#### TAREAS POR REALIZAR
(A) Enumera todas las preguntas que plantea el texto sobre la pereza, cada una con sus signos de interrogación.
(B) Transcribe del texto sobre la pereza el fragmento que va de "Para empezar hay" a "una nube tensa?".
(C) Escribe la continuación del texto sobre la pereza a partir de su última oración.

#### TEXTO PARA LEER
_ _ _ _ _

Para evitar malentendidos (inevitables, de cualquier modo) aclaremos lo siguiente: no estoy en contra del trabajo, ni es este un texto que pretenda demeritarlo; pero no sería tan ingenuo tampoco como para afirmar que el trabajo "dignifica" (lo que implica que los desempleados son algo así como ciudadanos indignos, de segunda), o que es parte de una atávica pena ("ganarás el pan con el sudor de tu frente", Génesis, libro tal versículo tal) ligada a una no menos ominosa y anacrónica lista de "Pecados capitales". No. Lo que pretendo acá es hablar sobre la pereza, pero no sobre la pereza en general, sino de aquella que ejerzo, a buen ritmo y sin desplantes, más o menos desde que me acuerdo.
Para empezar hay que definir nuestros términos: ¿qué es la pereza? La voz pigritia indica la calidad del flojo, del piger. Esto no nos hace avanzar mucho. ¿Qué indica lo "flojo"? Puede ser el antónimo de "tenso", por ejemplo, sinónimo de "relajado" cuando hablamos de la firmeza de un nudo. A su vez, "flojo" proviene de fluxus, de lo fluído pero también de lo inconsistente, de lo que no toma otra forma u otra fuerza sino de lo que viene de fuera. Aquí podríamos aclarar que lo flojo --lo fluído-- no es necesariamente débil, ni hueco, mucho menos estático. Pensemos en los ríos, fluidos y caudalosos. ¿Qué sería de un río firme? ¿Qué sería de una nube tensa?
Siempre fui un niño flojo. O eso decían las maestras. "Es un niño muy listo, señora, pero flojo." No ponía atención, casi nunca hice tareas, y a pesar de todo siempre encontré la forma de pasar de grado sin esfuerzos extenuantes, entregando trabajos finales y presentando buenos exámenes. Con el tiempo me di cuenta de que no era flojo, sólo tenía malos hábitos de sueño y poco interés por las obviedades escolares. Mi mente no funciona mediante ejercicios de tensión, la disciplina me parece una dudosa virtud de soldado, casi nunca tenso mi memoria tratando de fijarle palabras cuya naturaleza es dúctil y cambiante.

_ _ _ _ _

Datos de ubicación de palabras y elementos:

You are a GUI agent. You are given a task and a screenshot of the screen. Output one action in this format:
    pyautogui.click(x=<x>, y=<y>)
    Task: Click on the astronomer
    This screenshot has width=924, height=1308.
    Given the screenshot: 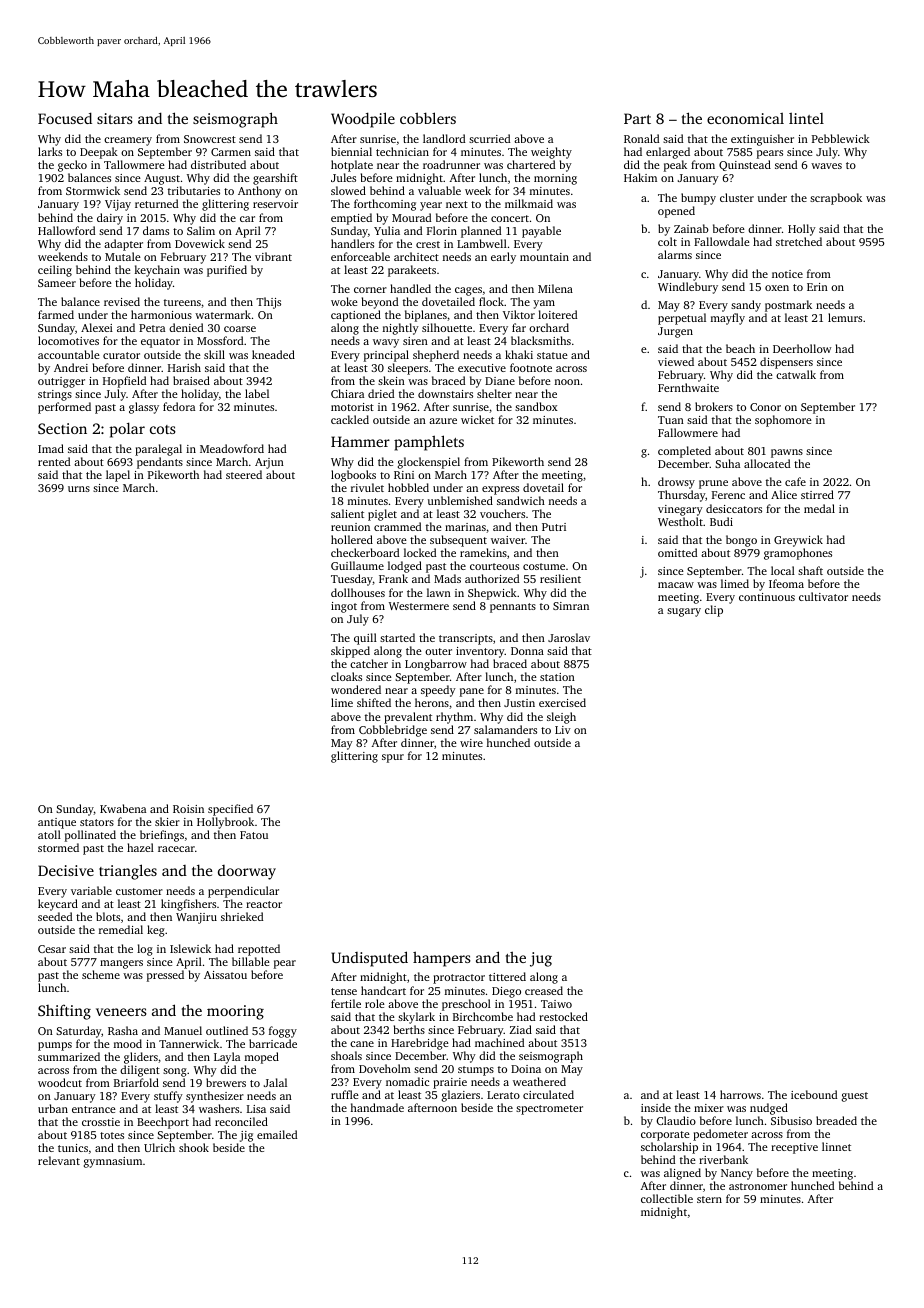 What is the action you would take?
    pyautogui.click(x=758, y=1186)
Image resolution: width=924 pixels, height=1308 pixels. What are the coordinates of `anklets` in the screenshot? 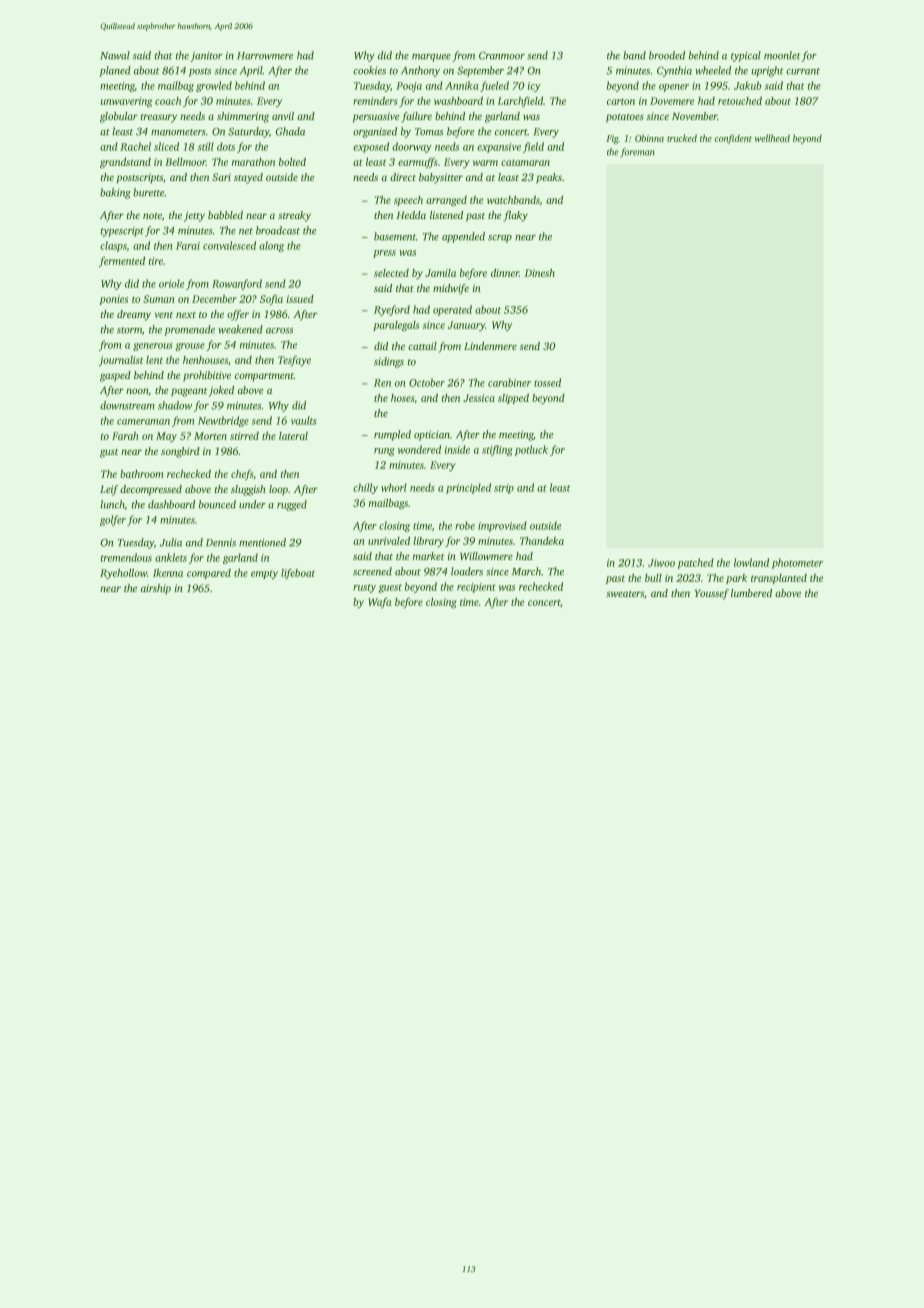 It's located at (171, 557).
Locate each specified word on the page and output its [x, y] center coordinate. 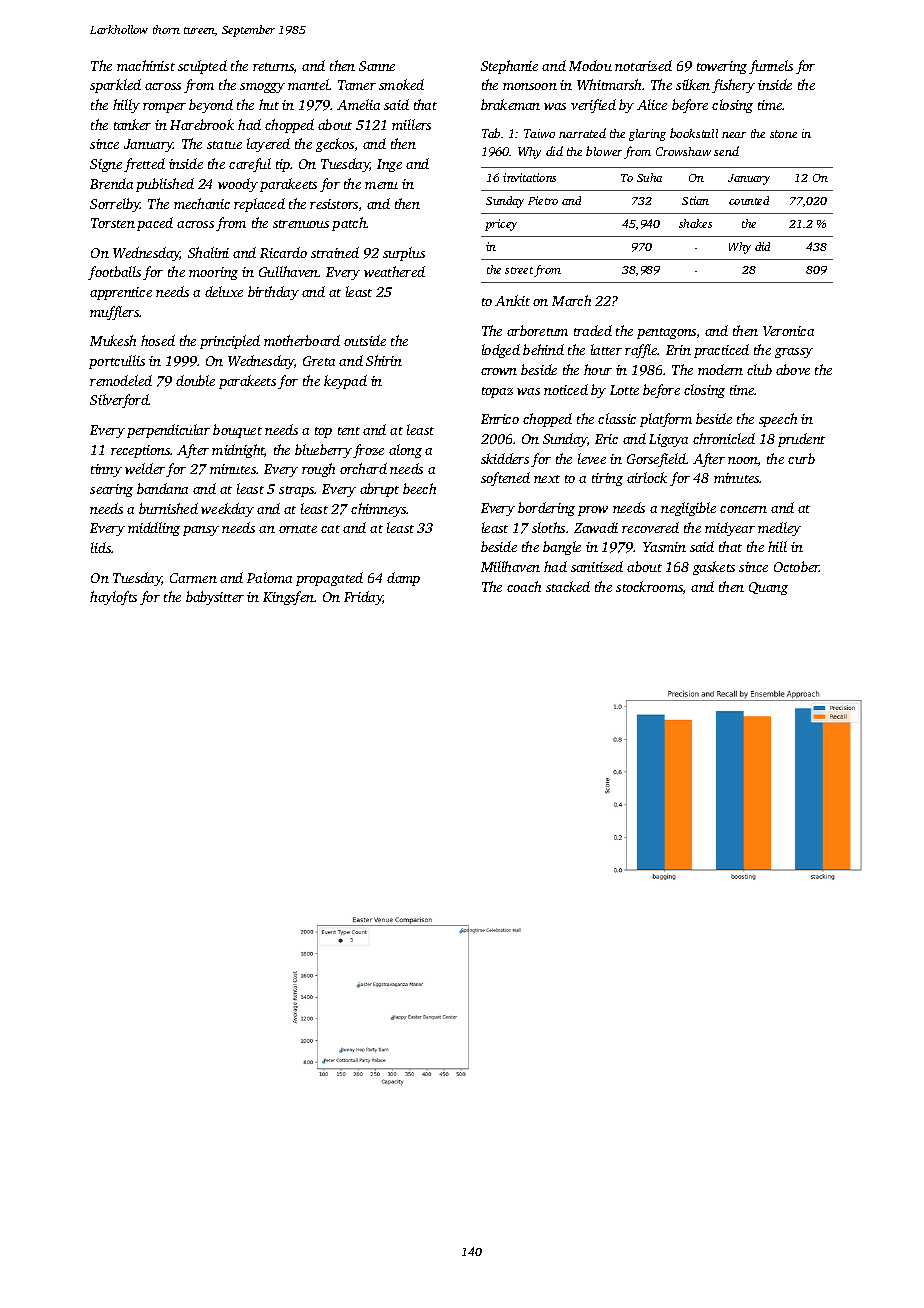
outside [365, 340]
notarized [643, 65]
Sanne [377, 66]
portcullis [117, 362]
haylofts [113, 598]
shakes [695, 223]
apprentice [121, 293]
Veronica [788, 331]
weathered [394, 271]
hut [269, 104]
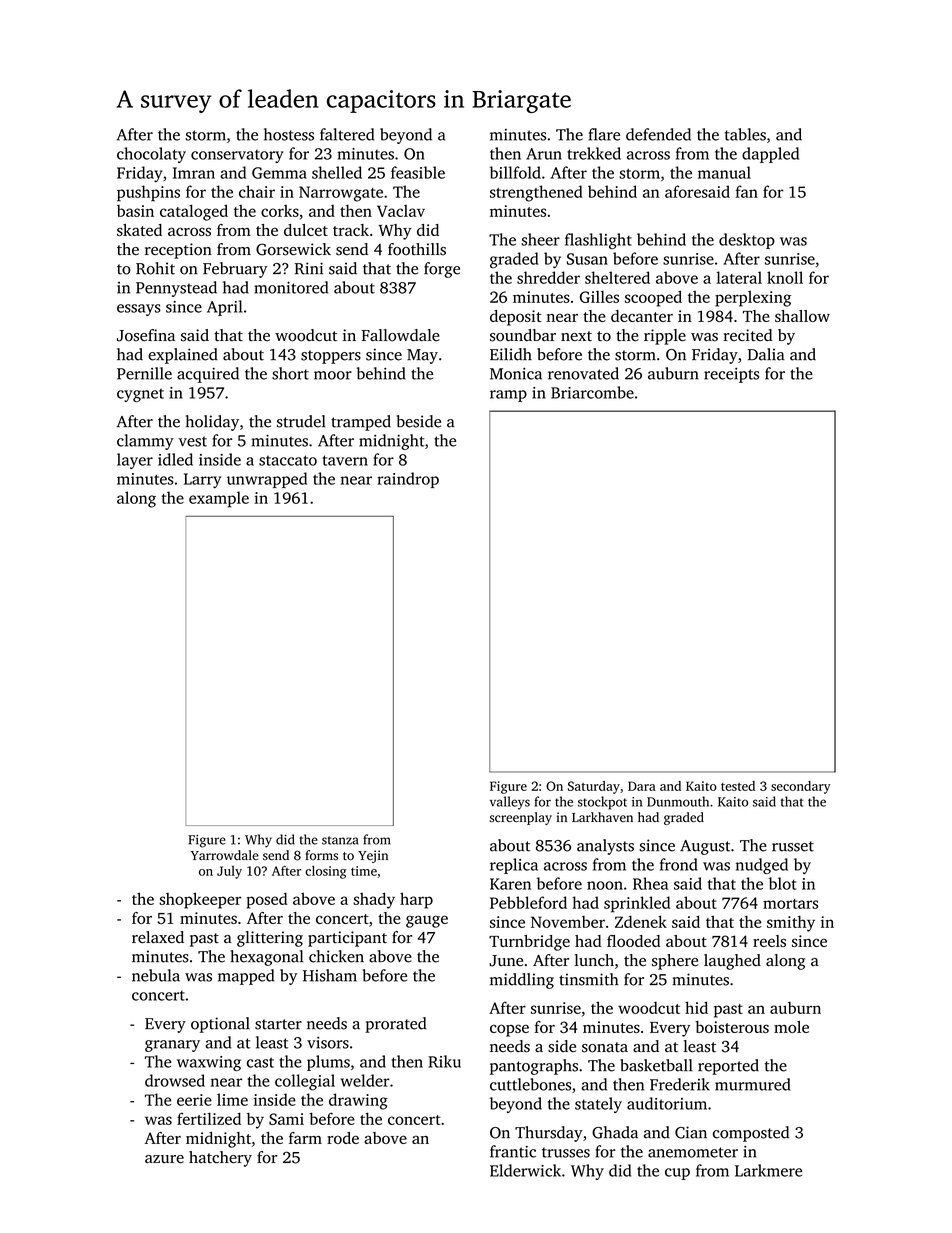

_ _ _ _ _

#### RESULTADOS POR TAREA
(A)
- ¿qué es la pereza?
- ¿Qué indica lo "flojo"?
- ¿Qué sería de un río firme?
- ¿Qué sería de una nube tensa?

(B)
Para empezar hay que definir nuestros términos: ¿qué es la pereza? La voz pigritia indica la calidad del flojo, del piger. Esto no nos hace avanzar mucho. ¿Qué indica lo "flojo"? Puede ser el antónimo de "tenso", por ejemplo, sinónimo de "relajado" cuando hablamos de la firmeza de un nudo. A su vez, "flojo" proviene de fluxus, de lo fluído pero también de lo inconsistente, de lo que no toma otra forma u otra fuerza sino de lo que viene de fuera. Aquí podríamos aclarar que lo flojo --lo fluído-- no es necesariamente débil, ni hueco, mucho menos estático. Pensemos en los ríos, fluidos y caudalosos. ¿Qué sería de un río firme? ¿Qué sería de una nube tensa?

(C)
Llamamos "flojera" a la actitud del perezoso. También "hueva", que es la indisposición a realizar una tarea, no necesariamente porque dicha tarea implique un grado de concentración o de energía o de trabajo para el que no estamos preparados, sino por una inercia del estado lánguido que no se interrumpe salvo contadas ocasiones. La curiosidad, por ejemplo, puede ejercerse perfectamente tumbado y acostado en cama. ¿Qué rompe dicha inercia? Una necesidad externa, de índole fisiológica o social, siendo esta última siempre la más penosa de cumplir, porque implica tensar la atención para oponer una resistencia --una escucha-- a la demanda de un otro.
No es mi intención ponerme esencialista, pero se me ocurre que el estado natural de la atención es fluido, divagante, peregrino. Sólo cuando una tensión --interna o externa-- apela fuertemente a la atención es que esta pierde su natural fluidez para dirigirse a aquello que la convoca. Ilustro con una digresión: no sé por qué, pero tengo la extraña fortuna de encontrarme naipes tirados en la calle, a donde quiera que voy. Los conservo todos, a manera de tesoros. ¿Cómo es posible que, caminando por la calle, con una atención fluida y perezosa, un pequeño rectángulo de papel reclame poderosamente mi atención de ese modo? No trataré ni siquiera de suponer qué acuerdo secreto hace que ciertas personas encuentren sombrillas olvidadas, billetes de 20 pesos, tesoros brillantes y valiosos, y en cuyo reparto a mí me tocaron los simples y manoseados naipes. Pero sé que se trata de algo que no puedo sino llamar "mágico" porque sé que si saliera de mi casa a caminar por la calle con la expresa vocación de buscar naipes tirados, no encontraría ni uno. Además siempre vienen en series de tres. Pero tal vez eso sea tema de otra investigación.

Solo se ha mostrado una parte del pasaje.